Happy New Year everyone! I hope that you all had a great Christmas holiday and were able to find time to enjoy some festivities with your loved ones. My Christmas was especially amazing because I got engaged! My fiance proposed to me on Christmas Eve and we are both so excited to start planning our new life together. I expect 2015 to be a fantastic year because not only will I be getting married… but I will be graduating from college as a Cardiology Technologist. I’ve just completed week two of my practicum and I thought it would be a good time to reflect on my first impressions of a working student. For those of you who are wondering about taking a program that includes a practicum throughout December, you’ll be happy to know that we were given the entire Christmas week off from work/school. This was a pleasant surprise and a much appreciated break, considering our only time off for the year was back in August.

My first week of practicum was both exciting and overwhelming. Every hospital throughout the province is very different so to predict the workload would be impossible. Everyone in my class also had no idea what to expect as far as what our schedules would be like. Each hospital site is responsible for assigning shifts and what each day includes. The majority of the class had to wait until their first day to find out these details, myself included. I believe I am one of the lucky ones, because for the entire twelve weeks I only work Monday through Friday with no overnight graveyard shifts. Again, this varies per hospital site but I’ve heard some of my classmates are working weekends and nights. My preceptor was kind enough to provide me with my entire practicum schedule within my first week. The majority of my shifts are in the daytime (6:45-14:45 or 7:30-15:30) and my only evening shifts (15:00-23:00) are when I’m assigned to Holter scanning in February. Basically I do three weeks of ECG’s, followed by two weeks of Stress Testing/Nuclear Imaging Stress Testing, followed by two weeks of Holter Monitor scanning, and it repeats until I’m finished. I’ve been given the final week as a “make-up” open schedule where I can decide which area I would like more time with.

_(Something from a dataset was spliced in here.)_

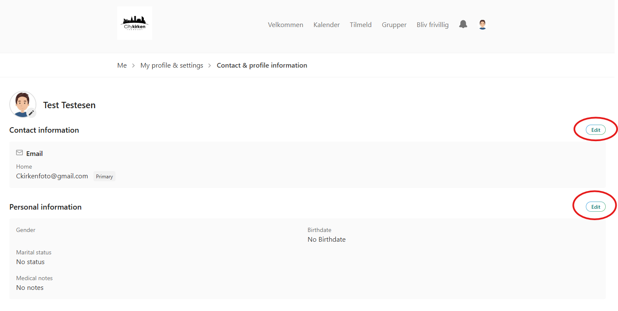The width and height of the screenshot is (618, 311).
Task: Open the Bliv frivillig page
Action: [432, 25]
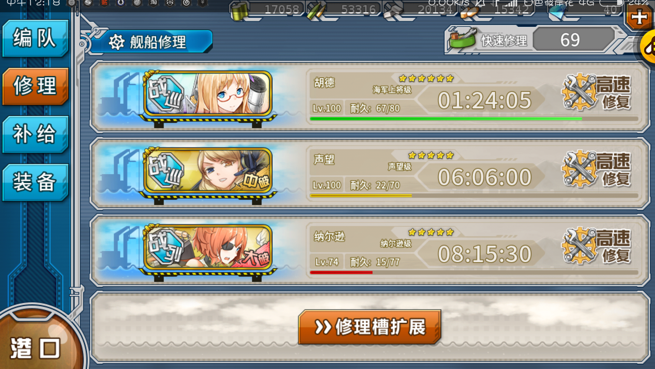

Each practicum student is assigned to different mentors to help guide us through the process. The clinical monitor is employed by Stenberg and they contact us on a weekly basis for updates. The preceptor is a Cardiology Technologist employed by the hospital that you work alongside on a daily basis. I have two official preceptors, but because of the way the Cardiology Department works at KGH, I actually work with every Cardio Tech and not just the two of them. All of the Tech’s I’ve worked with so far are very friendly and helpful. They allow me to perform the ECG’s myself, and will offer tips or advice for difficult patients. Everyone is always happy to answer any questions that I may have and I’ve learned so much already in my first two weeks. The “patients” I’ve practised on in class were all pretty easy and straightforward. However, that is not often the case in the hospital. Some patients have scars on their chest from previous operations, or are covered in bandages from open heart surgery. Some may be able to move while others are too weak or unconscious. Every patient is a different case and you just never know what to expect.

KGH is a very busy hospital and so far every day has been different. I love that the Cardio Tech’s are always on the move and you can’t predict what the day will hold. I keep track of every ECG I do and have learned so much that the classroom cannot teach. I look forward to the next couple of weeks and I will update you all soon as I have a lot more to say!